第6章 大人になる方法/イルミ/+アルファ夢主初体験裏
服をたくし上げられた所で ハッと我に返る。既に背中のホックも外されているし これでは胸が丸見えだ。服の裾を掴み 伸びるほど下に引き戻した。
「やだ …だめっ」
「またそれ?」
「だって恥ずかしいよっ…見せる程のものでもないし」
「それを言ったらこういうコトを堂々と出来る人間はごく限られると思うけどね」
度々服を捲られる。ユイは身体を大きく捩り 必死の抵抗を見せた。
「ダメっ ダメダメダメダメダメっ!」
「そこまでくるとさすがに面倒くさいよユイ」
「だって…やだ 脱げないっ 見ないで」
「なら先にオレが脱ごうか」
「えっ?」
「それならお互い様だしね」
イルミは素早く身体を立て、両手を襟元へ近付ける。淀みなく言ってはくれるが 果たしてそんなに簡単なのだろうか。ユイものそりと身体を起こし、訝しげな顔付きでイルミを凝視する。
「なに?」
「あ、いや。……」
「見たことある?男の裸」
「……TVで、芸人のダイエット企画とか……」
「そう。なら安心だ」
イルミは 中途まで留まっているシャツのボタンを 更にするりと解いてゆく。はっきり見えてくる鎖骨が深く影を刻む。そのせいか ちらりと覗く胸筋が より一層際立って見える。
「やっぱりユイにしてもらおうかな」
「へっ…?!」
「せっかくだし」
半分ほど外した後に イルミの視線が飛んできた。予期せぬ展開にはつい腑抜けた声がでた。

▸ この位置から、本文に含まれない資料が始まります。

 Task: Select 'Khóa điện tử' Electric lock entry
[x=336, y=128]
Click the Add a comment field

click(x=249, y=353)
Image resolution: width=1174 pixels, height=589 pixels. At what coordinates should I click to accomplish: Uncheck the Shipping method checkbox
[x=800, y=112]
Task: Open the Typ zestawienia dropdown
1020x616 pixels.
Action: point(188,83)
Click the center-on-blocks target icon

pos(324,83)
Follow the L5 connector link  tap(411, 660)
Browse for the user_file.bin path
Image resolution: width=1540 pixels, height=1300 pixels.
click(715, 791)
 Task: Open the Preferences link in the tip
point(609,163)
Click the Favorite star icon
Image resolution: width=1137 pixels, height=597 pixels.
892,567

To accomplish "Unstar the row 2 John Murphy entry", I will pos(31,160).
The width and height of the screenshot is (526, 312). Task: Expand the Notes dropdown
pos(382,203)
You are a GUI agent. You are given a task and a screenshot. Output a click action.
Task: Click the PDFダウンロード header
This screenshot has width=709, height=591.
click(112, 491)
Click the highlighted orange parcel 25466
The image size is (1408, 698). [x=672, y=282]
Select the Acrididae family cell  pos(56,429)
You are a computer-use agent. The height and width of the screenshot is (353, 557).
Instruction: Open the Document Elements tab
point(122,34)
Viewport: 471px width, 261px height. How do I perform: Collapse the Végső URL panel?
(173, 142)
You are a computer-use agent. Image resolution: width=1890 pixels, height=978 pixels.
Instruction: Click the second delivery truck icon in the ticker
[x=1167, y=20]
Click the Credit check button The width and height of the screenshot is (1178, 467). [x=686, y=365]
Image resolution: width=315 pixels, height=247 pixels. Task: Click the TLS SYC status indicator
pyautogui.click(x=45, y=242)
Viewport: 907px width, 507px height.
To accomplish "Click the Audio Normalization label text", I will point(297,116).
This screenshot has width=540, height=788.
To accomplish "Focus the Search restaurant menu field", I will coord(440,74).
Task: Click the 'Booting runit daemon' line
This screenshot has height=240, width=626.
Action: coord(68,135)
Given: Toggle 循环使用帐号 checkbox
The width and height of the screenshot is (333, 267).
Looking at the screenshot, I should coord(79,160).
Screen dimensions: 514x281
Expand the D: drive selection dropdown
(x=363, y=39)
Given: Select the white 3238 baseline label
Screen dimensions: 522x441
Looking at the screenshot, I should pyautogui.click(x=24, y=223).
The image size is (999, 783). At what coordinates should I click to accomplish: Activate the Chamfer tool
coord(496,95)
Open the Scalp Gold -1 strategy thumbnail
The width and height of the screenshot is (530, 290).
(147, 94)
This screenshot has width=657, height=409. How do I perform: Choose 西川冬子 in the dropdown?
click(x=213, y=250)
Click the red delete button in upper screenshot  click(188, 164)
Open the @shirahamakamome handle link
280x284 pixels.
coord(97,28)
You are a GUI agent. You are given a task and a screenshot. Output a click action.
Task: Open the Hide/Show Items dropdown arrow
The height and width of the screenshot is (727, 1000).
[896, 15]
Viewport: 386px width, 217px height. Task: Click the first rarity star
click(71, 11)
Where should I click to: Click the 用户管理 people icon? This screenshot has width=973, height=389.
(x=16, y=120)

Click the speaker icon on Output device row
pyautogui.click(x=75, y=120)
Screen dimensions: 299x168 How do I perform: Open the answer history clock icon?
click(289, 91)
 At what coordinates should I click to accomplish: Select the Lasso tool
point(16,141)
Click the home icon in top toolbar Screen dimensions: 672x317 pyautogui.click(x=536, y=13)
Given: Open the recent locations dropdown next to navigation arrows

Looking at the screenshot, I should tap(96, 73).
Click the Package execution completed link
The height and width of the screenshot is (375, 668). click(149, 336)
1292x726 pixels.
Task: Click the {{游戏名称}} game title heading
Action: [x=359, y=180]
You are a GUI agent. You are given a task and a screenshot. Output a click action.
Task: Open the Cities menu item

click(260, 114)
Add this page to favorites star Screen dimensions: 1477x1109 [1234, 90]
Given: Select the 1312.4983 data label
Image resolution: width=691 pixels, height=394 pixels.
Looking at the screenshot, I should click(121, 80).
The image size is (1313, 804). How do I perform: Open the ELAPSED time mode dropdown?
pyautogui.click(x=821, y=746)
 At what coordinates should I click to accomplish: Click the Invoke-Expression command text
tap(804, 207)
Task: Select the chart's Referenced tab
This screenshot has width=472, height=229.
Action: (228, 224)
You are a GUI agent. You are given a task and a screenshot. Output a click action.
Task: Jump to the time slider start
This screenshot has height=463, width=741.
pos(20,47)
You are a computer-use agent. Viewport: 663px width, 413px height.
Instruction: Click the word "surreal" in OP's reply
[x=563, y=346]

イルミはユイの腕を引く。くたりと力を失った身体は簡単にイルミに従い また距離が近くなる。
「ボタン外して」
指示された所でどうすればいいのかわからなかった。
薄暗い視界に入り込むのは 黒っぽいシャツとやたら白く見えるイルミの素肌、あとは光沢のあるボタン。コントラストが妙になまめかしい。
「イル兄…」
「なに?」
「ボタンてどうやって外すんだっけ」
「待ってよ。そんな次元から?」
「……、冗談です」
「そ。よかった そうやってリラックスしてね」
謎のジョークはリラックスによるものではなく、多分に 少しでもそうなる為の一言だった筈だが。髪に指を絡めながら そこへキスまでくれるイルミのせいで 心は全く落ち着けなかった。